Der Ball schwamm ungefähr zehn Meter vom Ufer entfernt und begann, mit der Strömung Fahrt aufzunehmen. Theo zögerte kurz; weniger wegen des eiskalten Wassers, sondern weil er großen Respekt vor der Strömung hatte. Dann zog er hastig seine Schuhe aus und sprang ins Wasser. Bald hatte er den Ball erreicht und trieb ihn wie ein Wasser­baller vor sich her. Nach wenigen Augenblicken stand er schon wieder am Ufer, während Lucy im Gras saß und ihre Schien­beine inspizierte. Richy war glücklich, seinen Ball wiederzuhaben.

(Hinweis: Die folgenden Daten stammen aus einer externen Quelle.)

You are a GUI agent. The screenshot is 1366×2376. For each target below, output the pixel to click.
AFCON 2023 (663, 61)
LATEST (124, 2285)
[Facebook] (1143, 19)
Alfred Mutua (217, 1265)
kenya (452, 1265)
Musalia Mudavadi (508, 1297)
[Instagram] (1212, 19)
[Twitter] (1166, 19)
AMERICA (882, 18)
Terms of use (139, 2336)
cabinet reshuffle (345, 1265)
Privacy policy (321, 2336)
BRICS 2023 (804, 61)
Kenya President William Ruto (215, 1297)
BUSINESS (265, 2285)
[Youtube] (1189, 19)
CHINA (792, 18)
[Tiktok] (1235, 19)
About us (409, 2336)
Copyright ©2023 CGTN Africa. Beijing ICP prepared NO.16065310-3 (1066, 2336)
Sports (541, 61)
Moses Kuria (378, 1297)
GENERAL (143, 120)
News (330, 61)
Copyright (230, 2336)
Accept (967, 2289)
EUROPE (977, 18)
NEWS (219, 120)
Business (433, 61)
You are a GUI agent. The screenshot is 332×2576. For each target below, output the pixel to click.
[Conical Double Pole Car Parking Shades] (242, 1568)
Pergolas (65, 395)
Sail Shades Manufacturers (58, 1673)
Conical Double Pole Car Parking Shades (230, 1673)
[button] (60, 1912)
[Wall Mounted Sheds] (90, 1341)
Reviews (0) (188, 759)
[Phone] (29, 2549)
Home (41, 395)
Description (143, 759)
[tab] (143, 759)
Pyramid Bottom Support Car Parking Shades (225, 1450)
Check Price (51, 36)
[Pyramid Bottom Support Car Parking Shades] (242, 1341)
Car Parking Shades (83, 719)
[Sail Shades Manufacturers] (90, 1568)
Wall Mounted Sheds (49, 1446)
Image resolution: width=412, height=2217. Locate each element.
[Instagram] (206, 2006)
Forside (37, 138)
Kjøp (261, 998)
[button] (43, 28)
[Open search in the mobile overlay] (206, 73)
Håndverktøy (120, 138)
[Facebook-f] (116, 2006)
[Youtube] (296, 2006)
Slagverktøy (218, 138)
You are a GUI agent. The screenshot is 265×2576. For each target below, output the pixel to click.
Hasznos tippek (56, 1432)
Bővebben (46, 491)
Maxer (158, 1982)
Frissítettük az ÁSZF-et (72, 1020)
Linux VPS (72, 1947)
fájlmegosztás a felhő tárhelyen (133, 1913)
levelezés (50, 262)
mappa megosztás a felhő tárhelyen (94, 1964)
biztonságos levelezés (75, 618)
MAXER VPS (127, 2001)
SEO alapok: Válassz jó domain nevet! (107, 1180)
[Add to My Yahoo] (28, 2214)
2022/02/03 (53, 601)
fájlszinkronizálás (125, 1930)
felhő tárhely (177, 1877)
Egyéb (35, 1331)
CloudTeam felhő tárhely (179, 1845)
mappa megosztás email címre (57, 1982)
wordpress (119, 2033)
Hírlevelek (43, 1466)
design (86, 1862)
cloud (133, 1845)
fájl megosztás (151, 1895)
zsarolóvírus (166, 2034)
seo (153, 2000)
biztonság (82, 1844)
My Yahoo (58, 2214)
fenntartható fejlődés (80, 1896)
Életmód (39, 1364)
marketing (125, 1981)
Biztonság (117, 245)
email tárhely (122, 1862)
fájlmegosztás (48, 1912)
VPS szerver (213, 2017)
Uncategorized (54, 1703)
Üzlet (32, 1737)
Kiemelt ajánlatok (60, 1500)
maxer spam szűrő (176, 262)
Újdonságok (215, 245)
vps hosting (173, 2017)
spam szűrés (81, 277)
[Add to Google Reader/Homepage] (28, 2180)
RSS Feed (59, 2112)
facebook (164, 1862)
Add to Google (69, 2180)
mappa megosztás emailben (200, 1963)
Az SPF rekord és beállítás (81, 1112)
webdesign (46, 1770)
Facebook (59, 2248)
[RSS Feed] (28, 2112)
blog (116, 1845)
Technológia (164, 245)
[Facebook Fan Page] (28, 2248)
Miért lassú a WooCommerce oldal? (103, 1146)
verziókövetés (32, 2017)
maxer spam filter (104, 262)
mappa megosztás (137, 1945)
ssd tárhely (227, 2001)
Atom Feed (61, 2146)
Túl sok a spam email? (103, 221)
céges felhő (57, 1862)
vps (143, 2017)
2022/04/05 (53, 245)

„Ist ja nochmal gutgegangen. Alles klar, Theo?“

„Alles klar“, antwortete dieser bibbernd.

Damit machte sich Richy zusammen mit den anderen auf den Heimweg. Theo stand da wie ein begossener Pudel und schlotterte am ganzen Leib. Lucy gab dem Profi noch eine letzte Chance.

„Willst du nicht vielleicht bei mir duschen? So kannst du ja schlecht mit dem Rad nach Hause fahren. Ich wohne gleich hier gegenüber.“

Das war ein Angebot, das Theo nicht ablehnen konnte. Er schnappte sein Fahrrad und folgte Lucy zu ihrer Wohnung. Er war ganz über­rascht, dass sie tatsächlich so nah am Neckar wohnte.

„Hier wohnst du? In dieser Villa? Das ist ja märchenhaft!“

Lucy wollte sich jetzt nicht die Zeit nehmen, um Theo die ganze Geschichte ihrer Wohnungssuche zu erzählen. Dafür zitterte er zu stark. Sie bugsierte ihn in ihr Bad, drückte ihm ein frisches Handtuch in die Hand und ließ ihn allein.